start EXCERPTED TEXT
3The applicant states that the organizational respondent terminated her employment for cause on March 19, 2012, for failing to inspect parts as required and for dishonestly asserting that she had in fact performed the required inspections. The applicant states that, when confronted, she admitted that she did not inspect parts as required and was initially dishonest about her failure. The applicant states, however, that her conduct occurred in the context of an extremely busy day and a poisoned work environment in which she was subject to harassment and discrimination contrary to the Code. The applicant states that the sanction of dismissal for cause was disproportionate and discriminatory. The applicant states that the respondents targeted her for dismissal because of her disabilities and conducted surveillance on her to find fault in her work.
4In an earlier Interim Decision in this matter, Caron v. Lakeside Plastics Limited, 2013 HRTO 1528, the Tribunal directed that a teleconference hearing would be held to deal with two preliminary issues: whether the Application should be dismissed in whole or part because of delay and whether the Application should be dismissed in whole or part because the substance of the Application was appropriately dealt with in another proceeding, pursuant to section 45.1 of the Code. With respect to the section 45.1 issue, the respondents submitted that a decision by the Employment Insurance Board of Referees under the Employment Insurance Act, S.C. 1996, c. 23, appropriately dealt with the issues arising in this Application. The Tribunal held the teleconference hearing on April 7, 2014.
Delay
5Section 34(1) and (2) state as follows:
(1) If a person believes that any of his or her rights under Part I have been infringed, the person may apply to the Tribunal for an order under section 45.2,
(a) within one year after the incident to which the application relates; or
(b) if there was a series of incidents, within one year after the last incident in the series.
(2) A person may apply under subsection (1) after the expiry of the time limit under that subsection if the Tribunal is satisfied that the delay was incurred in good faith and no substantial prejudice will result to any person affected by the delay.
end EXCERPTED TEXT
# TASKS FOR THIS EXERCISE:
a - From the tribunal decision, quote the passage starting with "3The applicant states" and going on through "in her work.".
b - Answer these questions using the tribunal decision:
(i) On what date did the organizational respondent terminate the applicant's employment?
(ii) On what date did the Tribunal hold the teleconference hearing?
(iii) Under section 34(1)(a), how long after the incident does a person have to apply to the Tribunal?
start DATASET ENTRIES
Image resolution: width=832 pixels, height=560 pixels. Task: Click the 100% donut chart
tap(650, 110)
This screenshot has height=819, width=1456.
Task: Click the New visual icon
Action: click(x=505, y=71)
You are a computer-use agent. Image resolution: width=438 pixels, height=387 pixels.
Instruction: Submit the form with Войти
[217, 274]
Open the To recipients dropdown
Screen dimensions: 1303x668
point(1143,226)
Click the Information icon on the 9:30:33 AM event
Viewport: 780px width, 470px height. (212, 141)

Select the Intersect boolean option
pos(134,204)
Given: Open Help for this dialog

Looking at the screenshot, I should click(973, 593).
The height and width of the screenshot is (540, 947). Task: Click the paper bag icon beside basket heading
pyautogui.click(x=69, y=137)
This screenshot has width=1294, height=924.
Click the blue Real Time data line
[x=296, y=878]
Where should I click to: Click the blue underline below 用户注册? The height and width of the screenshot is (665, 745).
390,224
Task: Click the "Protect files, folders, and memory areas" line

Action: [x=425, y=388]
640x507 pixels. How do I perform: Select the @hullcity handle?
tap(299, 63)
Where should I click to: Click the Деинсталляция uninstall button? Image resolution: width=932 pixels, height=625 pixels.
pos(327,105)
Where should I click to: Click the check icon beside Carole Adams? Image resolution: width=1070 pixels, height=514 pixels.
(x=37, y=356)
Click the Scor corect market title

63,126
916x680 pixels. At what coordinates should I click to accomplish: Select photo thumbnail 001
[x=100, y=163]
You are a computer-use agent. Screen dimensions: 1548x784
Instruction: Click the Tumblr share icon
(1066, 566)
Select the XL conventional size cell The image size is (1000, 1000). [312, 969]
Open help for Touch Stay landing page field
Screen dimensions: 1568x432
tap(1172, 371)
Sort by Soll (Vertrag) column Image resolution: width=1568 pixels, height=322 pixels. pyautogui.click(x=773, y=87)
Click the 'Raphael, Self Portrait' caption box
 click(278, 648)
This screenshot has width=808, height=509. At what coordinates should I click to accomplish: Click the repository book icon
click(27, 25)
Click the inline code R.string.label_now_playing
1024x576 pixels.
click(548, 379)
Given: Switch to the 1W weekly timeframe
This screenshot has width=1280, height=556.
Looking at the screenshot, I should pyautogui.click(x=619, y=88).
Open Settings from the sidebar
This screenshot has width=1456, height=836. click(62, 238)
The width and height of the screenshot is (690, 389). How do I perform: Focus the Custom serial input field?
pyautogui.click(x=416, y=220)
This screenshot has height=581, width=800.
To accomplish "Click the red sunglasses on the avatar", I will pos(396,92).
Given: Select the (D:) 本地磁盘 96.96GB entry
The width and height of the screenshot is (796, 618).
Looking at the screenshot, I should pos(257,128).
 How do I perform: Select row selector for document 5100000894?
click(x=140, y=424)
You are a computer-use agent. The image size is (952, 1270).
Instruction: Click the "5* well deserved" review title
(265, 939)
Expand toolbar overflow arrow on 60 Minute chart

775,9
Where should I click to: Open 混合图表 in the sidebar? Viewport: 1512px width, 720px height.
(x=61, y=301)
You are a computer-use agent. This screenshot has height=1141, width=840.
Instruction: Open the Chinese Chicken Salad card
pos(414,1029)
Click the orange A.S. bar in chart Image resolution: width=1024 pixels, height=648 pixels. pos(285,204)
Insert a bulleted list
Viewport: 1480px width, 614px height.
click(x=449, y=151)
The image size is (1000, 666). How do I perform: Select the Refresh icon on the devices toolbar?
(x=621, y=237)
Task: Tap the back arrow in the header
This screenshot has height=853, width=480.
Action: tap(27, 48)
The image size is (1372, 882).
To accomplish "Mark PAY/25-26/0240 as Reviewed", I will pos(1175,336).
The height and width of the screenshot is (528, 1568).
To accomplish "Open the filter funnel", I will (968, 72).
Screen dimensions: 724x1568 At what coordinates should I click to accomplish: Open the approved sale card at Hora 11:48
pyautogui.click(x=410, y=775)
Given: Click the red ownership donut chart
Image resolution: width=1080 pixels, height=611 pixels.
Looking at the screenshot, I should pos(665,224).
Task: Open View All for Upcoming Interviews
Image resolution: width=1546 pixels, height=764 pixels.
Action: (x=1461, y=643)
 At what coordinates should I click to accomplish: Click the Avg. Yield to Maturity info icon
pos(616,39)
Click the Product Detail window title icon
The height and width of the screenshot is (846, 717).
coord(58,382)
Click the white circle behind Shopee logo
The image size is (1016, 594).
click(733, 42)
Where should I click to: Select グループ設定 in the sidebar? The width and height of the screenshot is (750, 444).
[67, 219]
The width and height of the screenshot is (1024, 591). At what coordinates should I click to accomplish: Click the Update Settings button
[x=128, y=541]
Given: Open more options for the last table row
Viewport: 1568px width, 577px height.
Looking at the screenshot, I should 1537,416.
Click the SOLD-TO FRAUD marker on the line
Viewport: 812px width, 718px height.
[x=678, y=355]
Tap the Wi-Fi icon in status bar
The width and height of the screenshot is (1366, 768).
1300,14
end DATASET ENTRIES
# THE SOLUTIONS:
a -
3The applicant states that the organizational respondent terminated her employment for cause on March 19, 2012, for failing to inspect parts as required and for dishonestly asserting that she had in fact performed the required inspections. The applicant states that, when confronted, she admitted that she did not inspect parts as required and was initially dishonest about her failure. The applicant states, however, that her conduct occurred in the context of an extremely busy day and a poisoned work environment in which she was subject to harassment and discrimination contrary to the Code. The applicant states that the sanction of dismissal for cause was disproportionate and discriminatory. The applicant states that the respondents targeted her for dismissal because of her disabilities and conducted surveillance on her to find fault in her work.

b -
(i) March 19, 2012
(ii) April 7, 2014
(iii) Within one year after the incident